Run Lambda function with same permissions as user invoking API Gateway endpoint - amazon-web-services

I have the following setup:
REST API Gateway containing one endpoint with a proxy Lambda integration and secured using the AWS_IAM authorizer. End users retrieve temporary AWS credentials from a Cognito Identity Pool in exchange for tokens retrieved from a Cognito User Pool and then call the API using these credentials.
When users call the API Gateway, I want the invoked lambda function to run with the same permissions as the invoking user. For example, if the user only has the permission to read items from DynamoDB with a PK of CUSTOMER1234, I want the lambda function to also only have that permission. Different users will have different permissions so I can't "hard-code" that into my Lambda permissions.
This seems like a fairly common use case, but I was unable to find any documentation on how to achieve something like this.
One possibility would be to send the AWS credentials (i.e. access key and secret key) of the user with every request and then construct a new session using these credentials in the Lambda, but this probably is a terrible idea (it also increases function runtime by 5x).

It doesn't seem like a good idea to send AWS credentials over the network, as there is the chance that they could be intercepted by an attacker and used to access your resources until they expired.
It could be possible to use the JWT from your Cognito User Pool to get the AWS credentials in the lambda function e.g. using:
AWS.config.credentials = new AWS.CognitoIdentityCredentials({
IdentityPoolId: 'IDENTITY_POOL_ID',
Logins: {
'cognito-idp.<region>.amazonaws.com/<YOUR_USER_POOL_ID>': 'ID_TOKEN'
}
});
This would mean that your lambda's API calls would run using the role mapped to in your identity pool, and you could use the LeadingKeys condition to ensure that your web identity could only access their own data:
"Condition": {
"ForAllValues:StringEquals": {
"dynamodb:LeadingKeys": ["${cognito-identity.amazonaws.com:sub}"]
}
}
However, this would add processing time because you are making extra API calls (CognitoIdentityCredentials() makes 2 API calls behind the scenes) on every request to get the credentials. Plus, you couldn't use the AWS_IAM authorization on your API Gateway method because you won't have got the credentials yet. So you are then talking about having a two authorization setups. One to allow your web identity to call the API Gateway method, and a second for your Lambda function to run as your user.

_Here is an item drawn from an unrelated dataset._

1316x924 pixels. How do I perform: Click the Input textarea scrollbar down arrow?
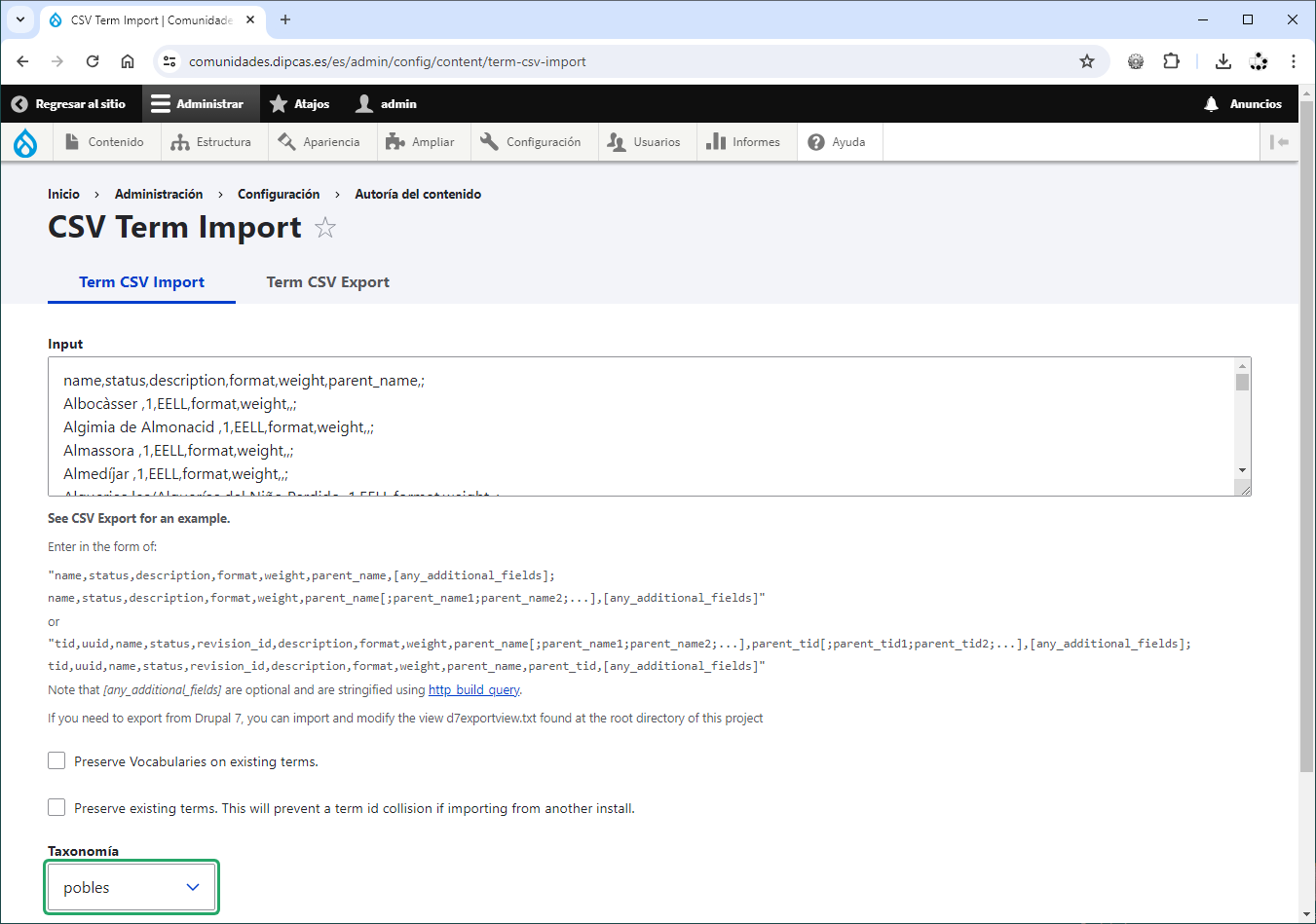(1242, 470)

So perhaps your choices are:
Make your API calls direct from your client
Instead of going via API Gateway, you could make the DynamoDB API calls directly from the client. This would work well with your Identity Pool setup, as you can make the CognitoIdentityCredentials() call just once when the user logs in to get the AWS credentials. The subsequent DynamoDB calls would then be made with your user permissions and you could use the LeadingKeys condition to ensure that your user only accesses their own data.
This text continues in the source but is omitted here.